Working through the data below, reproduce word for word the line with "How do I perform: Click" and every line after it, both ends included, and omit the pictures.

Stored items
******************************
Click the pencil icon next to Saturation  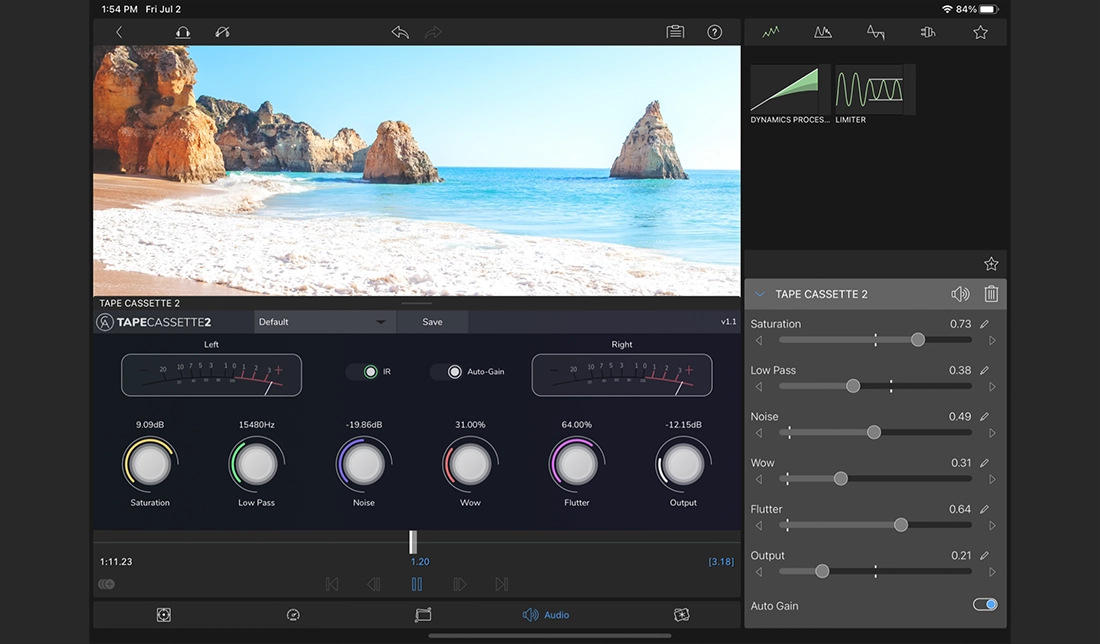click(x=984, y=324)
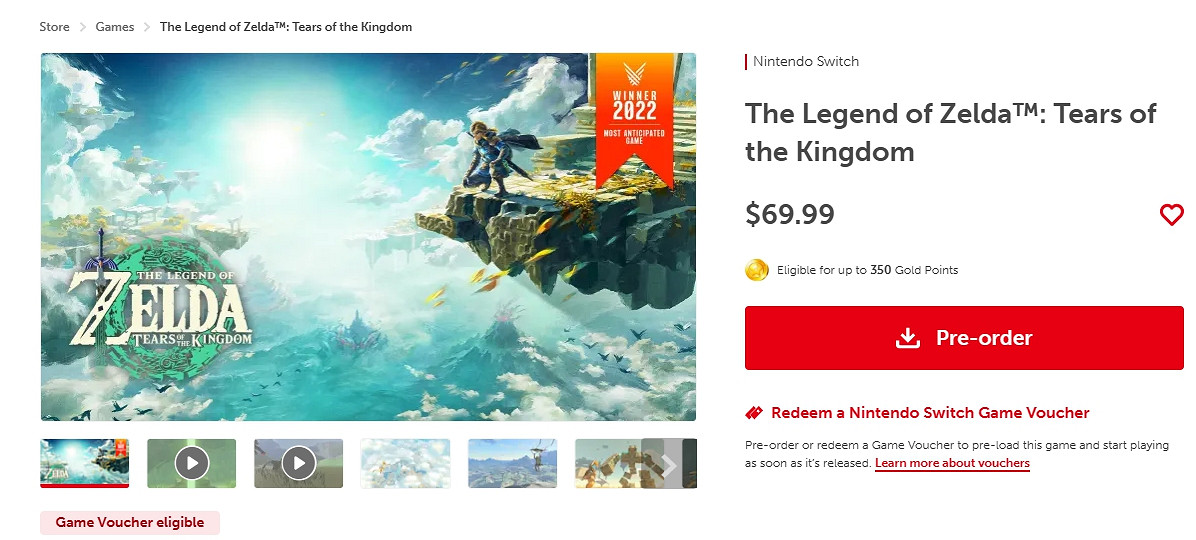The width and height of the screenshot is (1196, 540).
Task: Click the Nintendo Switch platform label
Action: point(805,62)
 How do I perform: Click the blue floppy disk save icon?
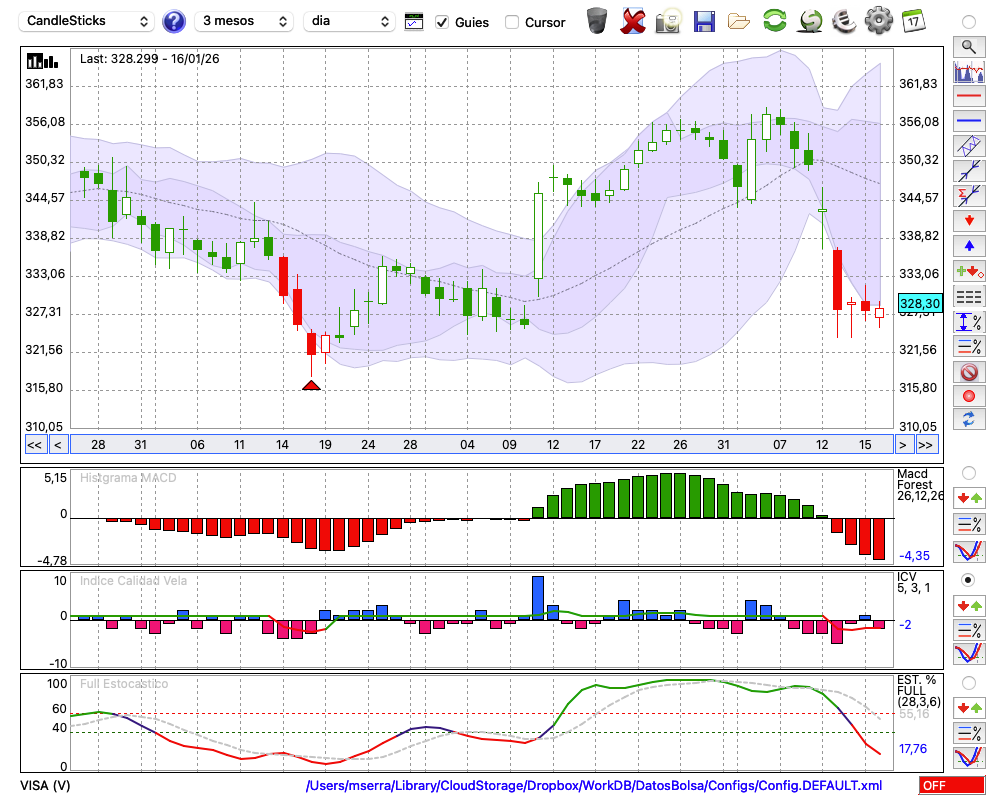click(704, 21)
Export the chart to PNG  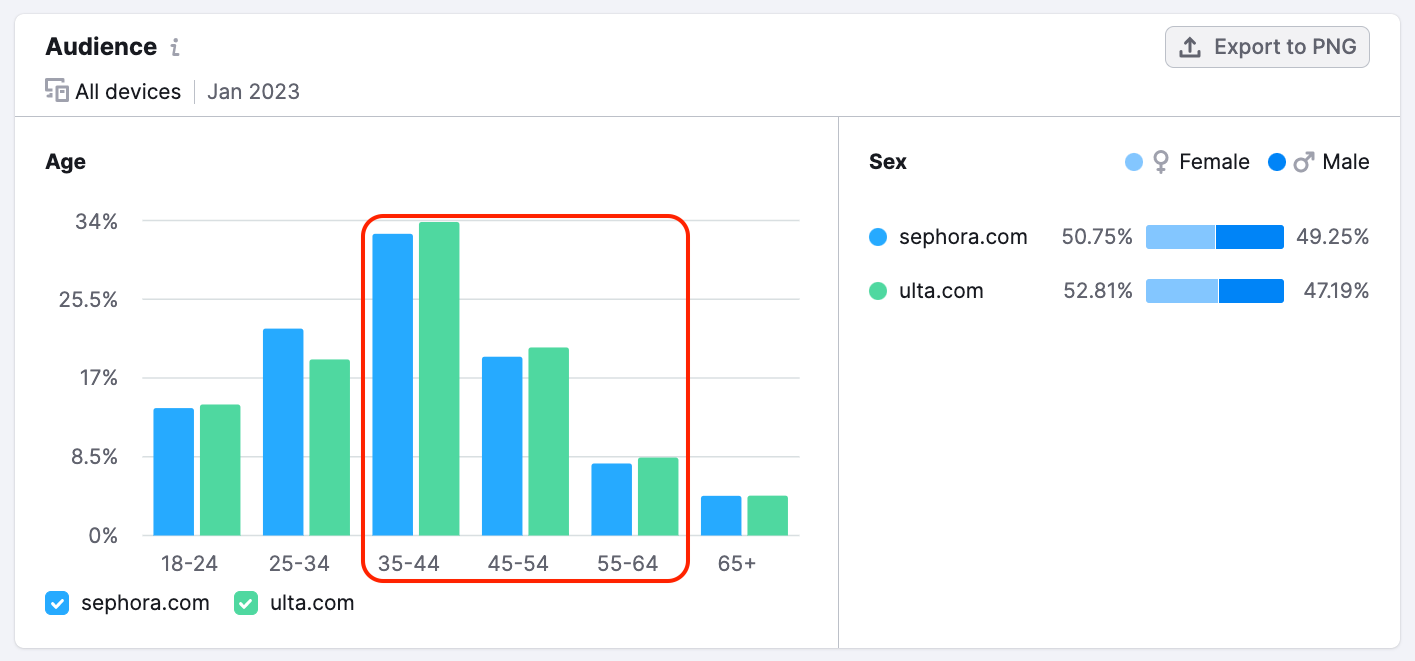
******************************
Result of this exercise:
 How do I perform: Click the blue floppy disk save icon?
click(704, 21)
Export the chart to PNG  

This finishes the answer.